Addio Campione d’Italia, addio casinò

28 Luglio 2018 di Stefano Olivari

Il casinò di Campione d’Italia, uno dei quattro legalmente presenti sul territorio nazionale insieme a quelli di Venezia, Saint Vincent e Sanremo, sta per chiudere definitivamente, schiacciato da 130 milioni di debiti e dal fallimento dichiarato dal Tribunale di Como. Una tragedia, per questa enclave italiana in territorio svizzero che vive di fatto del solo casinò e del suo indotto (oltre che di finti residenti, una volta per questo finì nei guai anche Fabio Capello), ma una tragedia ampiamente prevista da chi come noi ha nel corso degli anni abbandonato il gioco fisico per quello online o semplicemente per altri giochi.

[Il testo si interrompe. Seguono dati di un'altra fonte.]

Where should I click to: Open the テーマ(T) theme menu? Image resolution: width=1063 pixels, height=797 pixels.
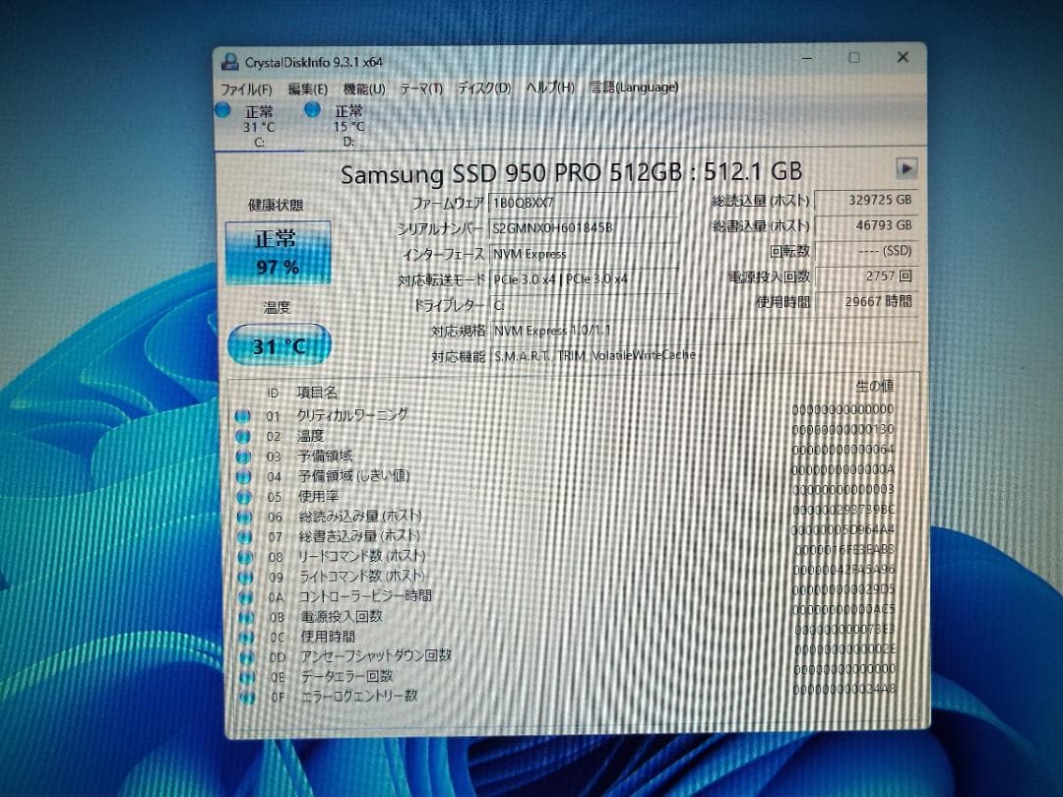click(x=422, y=88)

Non è che il gioco fisico sia scomparso, visto che ancora nel 2017 nella sola Campione ci sono stati 672.000 ingressi, ma il classico gruppo di amici che prendeva l’auto e si faceva due ore e mezzo (fra andata e ritorno, quando andava bene) per andare a Campione o tre ore per Saint Vincent, è sempre più un ricordo del passato. Per motivi di vicinanza era il nostro casinò preferito, ma l’abbiamo sempre trovato un po’ tristarello (l’edificio poi terribile) al pari di Sanremo e Venezia (che però ha una migliore posizione) e meno dell’americaneggiante Saint Vincent. Quando si è in crisi di astinenza è però meglio, parlando del presente, andare a Lugano (buonissimo ambiente) o a Mendrisio (un po’ meno).

Ha ancora senso il casinò? Secondo noi sì, soprattutto in contesti di vacanza e comunque informali: quando si dà meno valore al denaro e cade qualche freno inibitorio. In questo senso Campione era il messo peggio dei quattro italiani, visto che nessuno (di sicuro nessun italiano) può pensare di andare in vacanza lì vicino ed in sostanza tutto (compresi certi night della zona, magnificamente fuori moda, che sono arrivati fino ai giorni nostri) pur essendo in mezzo al Canton Ticino si riduceva alla filosofia portante della Liguria: sfiliamo soldi ai milanesi. Ma adesso i milanesi, fra il 5G e il wi-fi, i loro soldi li possono buttare via con più comodità.

Di sicuro nessun computer può rendere l’atmosfera peccaminosa che si respira nei casinò: nessuno ormai si scandalizza se vai in un club di scambisti, ma se giochi d’azzardo vieni subito battezzato come una brutta persona, uno che non capisce la bellezza delle serate a guardare Speciale Europa League o a pagare una birra 10 euro in un pub finto-irlandese. Per questo seduti al tavolo da gioco fisico si entra in una sorta di comunione silenziosa con altra gente asociale, che sfida la sorte, disprezza la realtà e in definitiva se ne frega. Una specie di maledettismo piccolo borghese, senza creatività né ideali, che trova alimento nel disprezzo di chi non capisce.